Low-level tutorial | PyF, flow-based python programming Low-level tutorial

Low-level tutorial

In this first tutorial we will present a simple exemple, let’s imagine that we want to produce a security listing from one of our system. This listing will be (at the end) in a CSV file. The source may be some kind of SQL server, for the moment we will consider that the source is an iterator.

First of all we will define a source of object by creating a dummy class that we call User:

class User(object):
    def __init__(self, name, email, level):
        self.name = name
        self.email = email
        self.level = level

Once we have this dummy user class we create our source of dummy users:

source = [
    User("John Doe", "john.doe@some-where.com", "high"),
    User("Jane Doe", "jane.doe@some-where.com", "high"),
    User("Joe Dalton", "joe.dalton@some-where.com", "high"),
    User("Jack Dalton", "jack.dalton@some-where.com", "med"),
    User("Averell Dalton", "averell.dalton@some-where.com", "low"),
    ]

For the purpose of this exemple we will want to split the user population in two categories only. And then each category of user will be manipulated to prepare the items in the flow before merging again and giving the result back. In this exemple we do not yet write to a csv file and just print out the flow to stdout:

../../../../../_images/low_level_scenario.png

As you can see in this schema, we use a splitter and a filter on each branch of the resulting graph. This is because what we call a splitter is indeed only that, a splitter. The splitter node represented in this schema is a node that will ensure that each branch of the graph receives all the objects of the original source.

As some of you may already wonder, but what happens if the original object it modified differently in two different branches? The answer is simple: you will not modify the original object. If you need to modify an object you will in fact return a wrapped object using the tools provided by our library (more on that later).

Splitting

That said we will begin to show some code. The first thing we need to do is to setup a splitter to cut the flow:

from pyf.dataflow import runner
from pyf.dataflow.components import splitm
# splitm takes a size kwarg which defines the size of
# the output array
splitter = runner(splitm, dict(size=2))
# let's pretend that the source is fed to us in an
# iterator (memory consumption)
splitter.connect_in('source', iter(source))

As you can see in this exemple, setting up a splitter for your data flow is as simple as importing the splitm base component from the dataflow.components in pyf.

In the low levels of our API every component must be manually wrapped in a pyf.dataflow.runner. The runner takes care of wrapping a component by adding the necessary functionnalities that are desired on a node of a dataflow network. A runner provides the necessary functions to manage input and output ports.

The second important operation we perform is to connect our data source to the input port of our splitter (wrapped in a runner). Every runner object exposes a connect_in and a connect_out method that take two arguments. The first argument is always the name of the port as it was defined on the component and the second is the source or target (more on that later).
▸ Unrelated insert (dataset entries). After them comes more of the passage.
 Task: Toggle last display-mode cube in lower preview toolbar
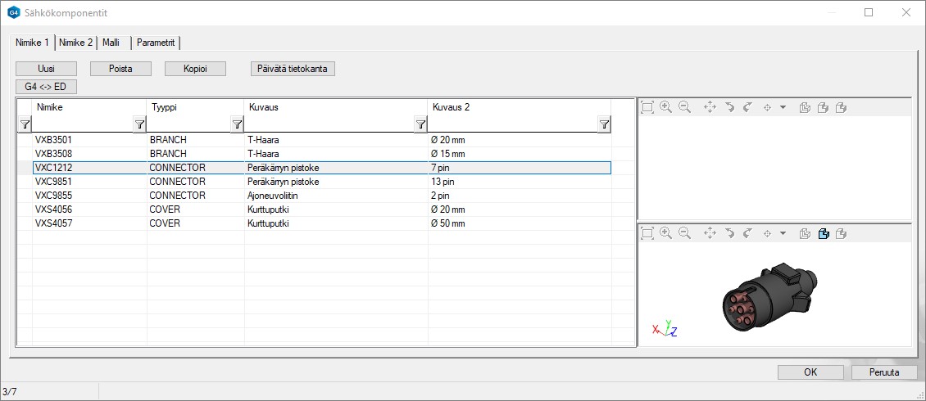(x=841, y=233)
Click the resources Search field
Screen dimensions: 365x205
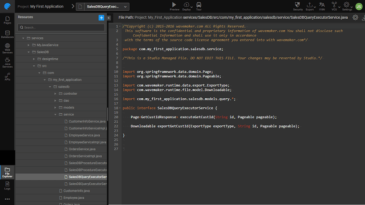[x=61, y=27]
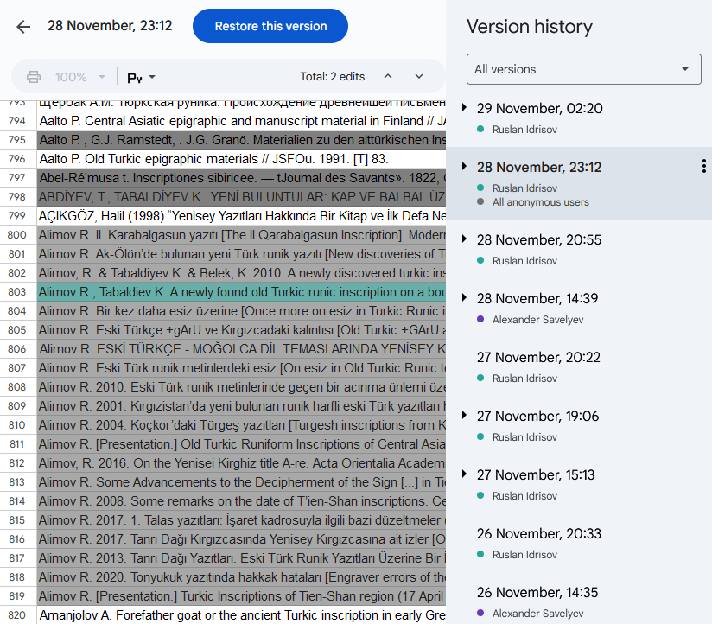Restore this version
Viewport: 712px width, 624px height.
(270, 26)
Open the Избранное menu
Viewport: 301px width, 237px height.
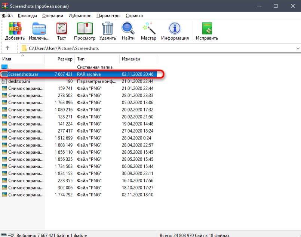click(80, 16)
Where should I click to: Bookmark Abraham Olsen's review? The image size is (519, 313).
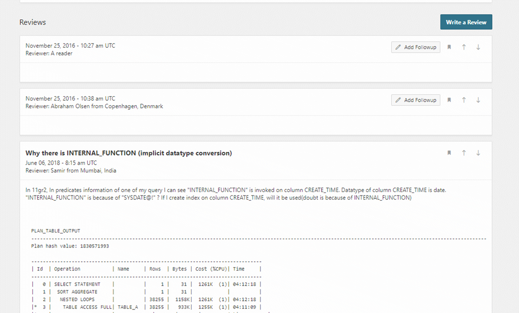(x=449, y=100)
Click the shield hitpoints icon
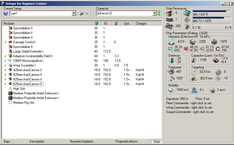234x145 pixels. pyautogui.click(x=171, y=42)
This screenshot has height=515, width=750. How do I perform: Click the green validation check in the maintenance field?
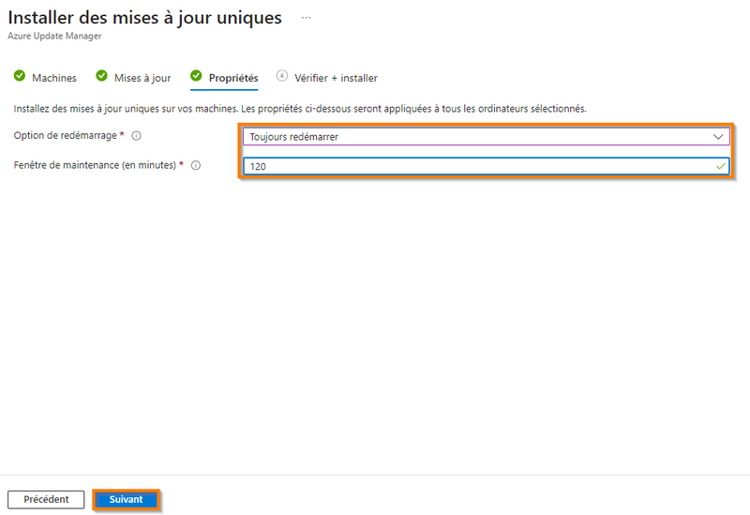coord(719,165)
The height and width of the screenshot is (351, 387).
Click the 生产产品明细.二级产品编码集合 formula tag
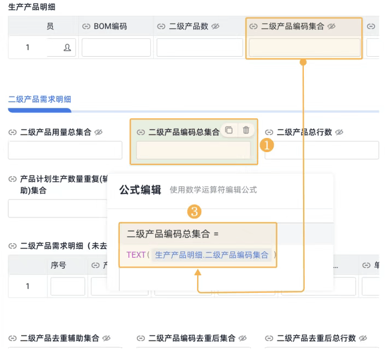coord(212,255)
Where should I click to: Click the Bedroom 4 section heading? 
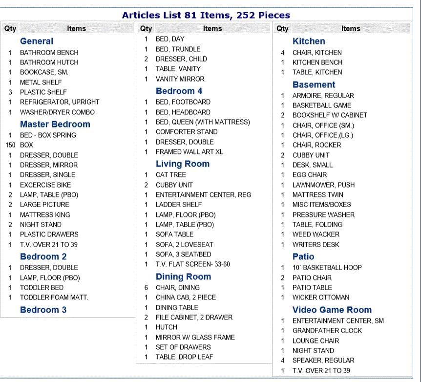179,91
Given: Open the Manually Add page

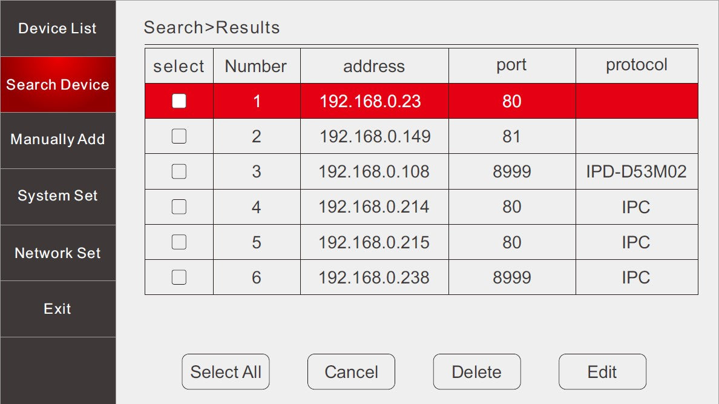Looking at the screenshot, I should tap(57, 139).
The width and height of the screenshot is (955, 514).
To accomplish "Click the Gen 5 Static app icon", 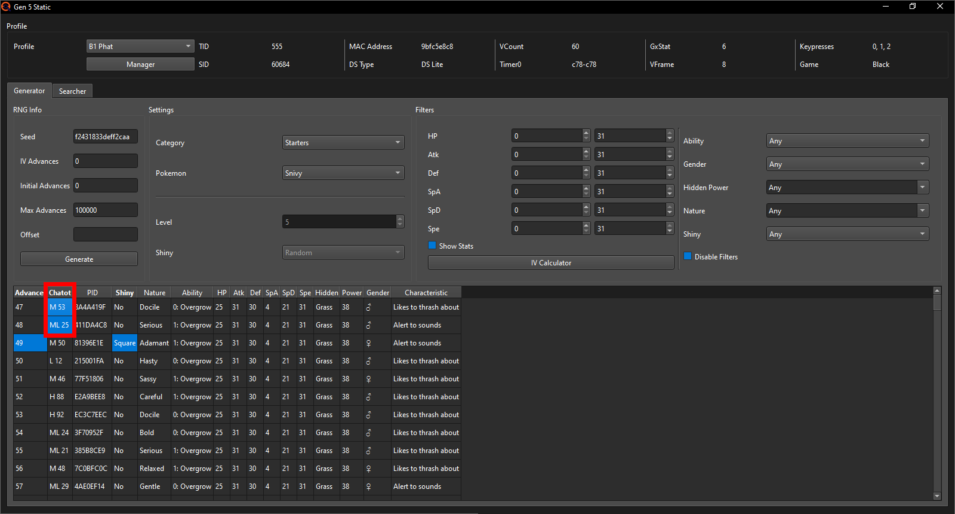I will [x=7, y=7].
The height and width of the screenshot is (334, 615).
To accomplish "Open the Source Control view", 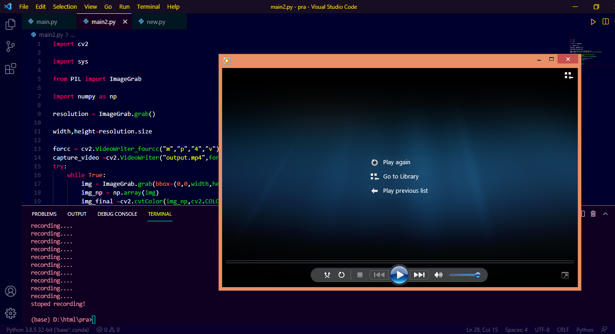I will point(10,46).
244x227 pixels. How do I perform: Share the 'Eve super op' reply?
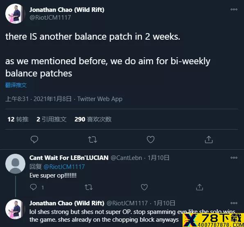(x=200, y=187)
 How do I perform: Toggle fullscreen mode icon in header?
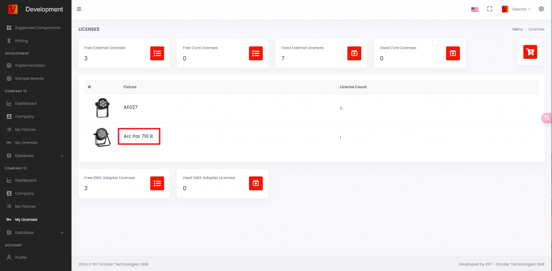click(x=489, y=9)
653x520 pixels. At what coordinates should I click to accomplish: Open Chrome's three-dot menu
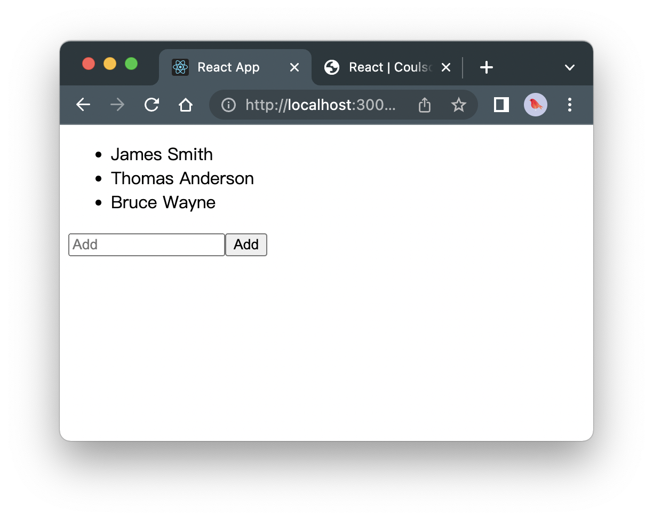tap(570, 105)
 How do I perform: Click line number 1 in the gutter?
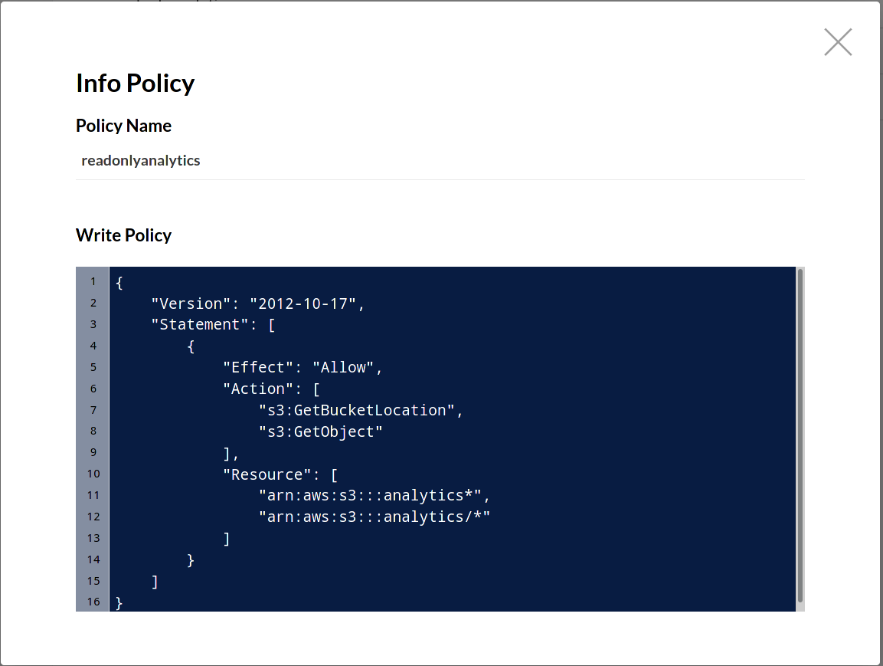[x=93, y=281]
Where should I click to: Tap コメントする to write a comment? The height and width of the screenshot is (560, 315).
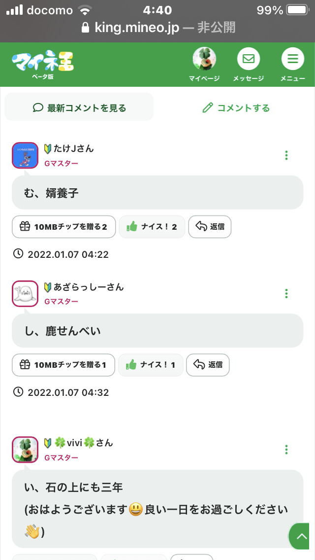point(236,107)
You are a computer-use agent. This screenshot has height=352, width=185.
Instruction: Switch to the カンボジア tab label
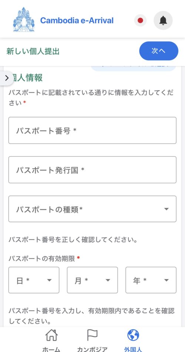click(x=92, y=349)
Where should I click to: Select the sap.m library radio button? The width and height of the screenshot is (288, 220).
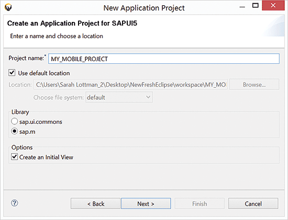click(15, 131)
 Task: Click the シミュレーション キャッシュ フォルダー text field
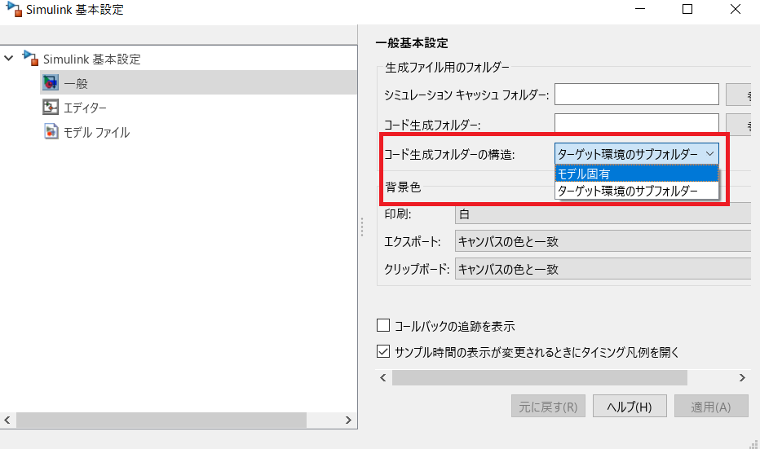pyautogui.click(x=636, y=95)
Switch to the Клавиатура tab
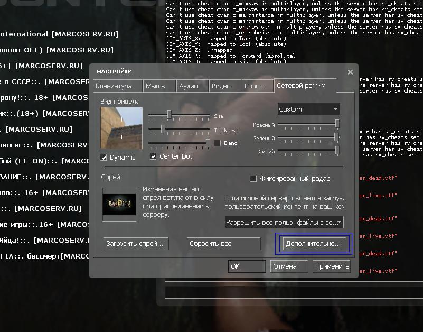Image resolution: width=423 pixels, height=332 pixels. pos(114,86)
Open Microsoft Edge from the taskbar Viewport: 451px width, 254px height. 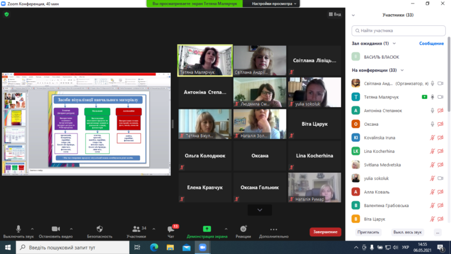pyautogui.click(x=154, y=248)
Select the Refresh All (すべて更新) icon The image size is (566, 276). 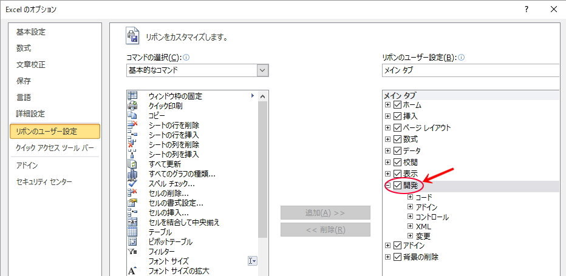(x=132, y=164)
If the component is something you import from elsewhere (as opposed to written by yourself), you will have to read its documentation to know its port names. In the exemple the splitm component has a ‘source’ input port to which we connect our data source.

You may note that we decided to wrap the simple list of users inside a iter() call to show that we work with a real data flow and not only with in-memory lists.

Filtering

Now that we separated the flow in two we will setup some filters. In this exemple we will create our own filters using the primitives provided by pyf. First we define ultra simple functions that return True when we want to keep the item and False otherwise:

def high_only(item):
    if item.level == "high":
        return True
def low_or_med(item):
   if item.level == "low" or item.level == "med":
       return True

Then we just make use of these functions inside the main() function that we begun with this exemple:

from pyf.dataflow.components import filter_values
# we need two filters for the 2 output ports of the splitter
# comp is the callable that does the comparison to know what should
# be passed to the next step and what should be discarded
# the default 'filter_value' component can yield a special object
# called Ellipsis to make sure that if you filter out a value a placeholder
# is inserted in its place in the flow.
# This is important if you want to keep the original ordering of the flow
high_filter = runner(filter_values, dict(comp=high_only, add_ellipsis=True))
low_filter = runner(filter_values, dict(comp=low_or_med, add_ellipsis=True))
# we now connect the filters to the splitter out ports
high_filter.connect_in('values', splitter('out', 0))
low_filter.connect_in('values', splitter('out', 1))

In this code chunk we create two new runners that wrap another core component named filter_values. The filter_values component, which is provided by pyf.dataflow.components does nothing by itself, it needs to be provided with a comp keyword argument that points to a callable. This callable will be fed with each item of the flow one by one and will need to answer True or False for each of them.

When the filtering function returns True, the runner takes the item from the input port and forwards it to the output port as is. When the filtering function returns False the runner will return nothing. For flow regulation reasons you may want to make sure that even if your filter function returns False, the subsequent dataflow behind it sees some items anyway. This is what we do in our exemple because we want to keep the ordering of the source in the resulting flow at the end.

To keep the number of items equal in the output port as it is in the input port of a filter (wrapped by a runner) you just need to add the add_ellipsis=True keyword argument. In this case each time your filtering function returns False, the runner will return an Ellipsis object (also named a continuation object).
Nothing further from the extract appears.